C’est un résumé très sommaire et réducteur de ce livre, qui est vraiment très riche et passionnant. L’auteur, d’une manière très judicieuse, fait des rapprochements quelques analyses et questionnements sur des pratiques culturelles plus actuelles, comme le cinéma, même si c’est à la marge.



Le livre apparaît toutefois comme daté (1997) sur un point précis, paradoxalement en évoquant une conception propre à l’époque où il a été écrit. Laurent Thirouin pose que l’art n’est plus considéré que par sa valeur esthétique, et refuse d’être évalué par d’autres critères dont les critères moraux, refuse toute contrainte sociale ou utilitaire.

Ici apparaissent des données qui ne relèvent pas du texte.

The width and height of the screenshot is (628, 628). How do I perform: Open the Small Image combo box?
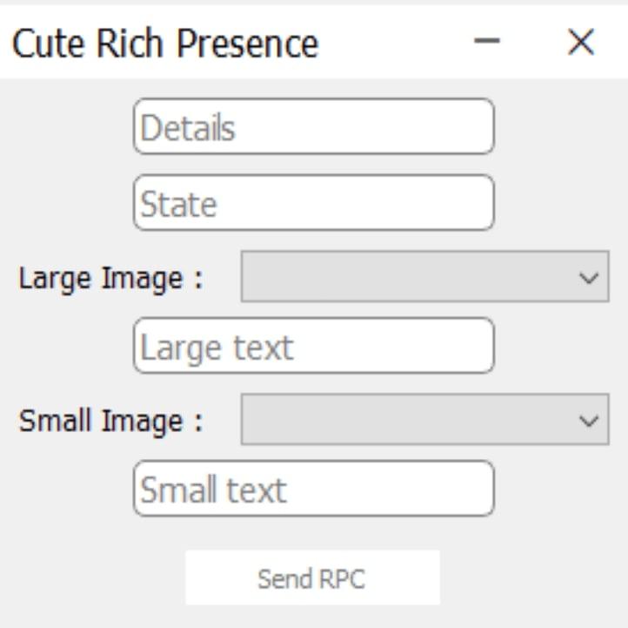pos(424,420)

Or dans la trentaine d’année écoulé les choses ont complètement changé. Régulièrement des œuvres d’art ou artistes sont mis en cause pour le contenu de leurs créations, ou pour leurs comportements ou propos. A titre d’exemple, qui me paraît assez bien résumer la problématique, je vais citer un article paru dans le journal Le Monde le 27 janvier 2023. L’article concernait Bastien Vivès et l’annulation d’une exposition de ses œuvres à Angoulême. Etait interrogés André Gunthert, historien des cultures visuelles et Carole Talon-Hugon philosophe. Le titre était extrait d’une phrase de cette dernière « La valeur morale d’une œuvre fait partie de sa valeur artistique ». Elle questionne la possibilité de monter le mal : « ...s’il est possible de montrer le mal à des fins de moralisation, il faut alors que cette dimension de désapprobation soit sensible .. ». Platon se retrouve, exactement comme chez les moralistes du XVIIe, mis à contribution.



Ce qui montre à quel point le livre de Laurent Thirouin reste d’actualité...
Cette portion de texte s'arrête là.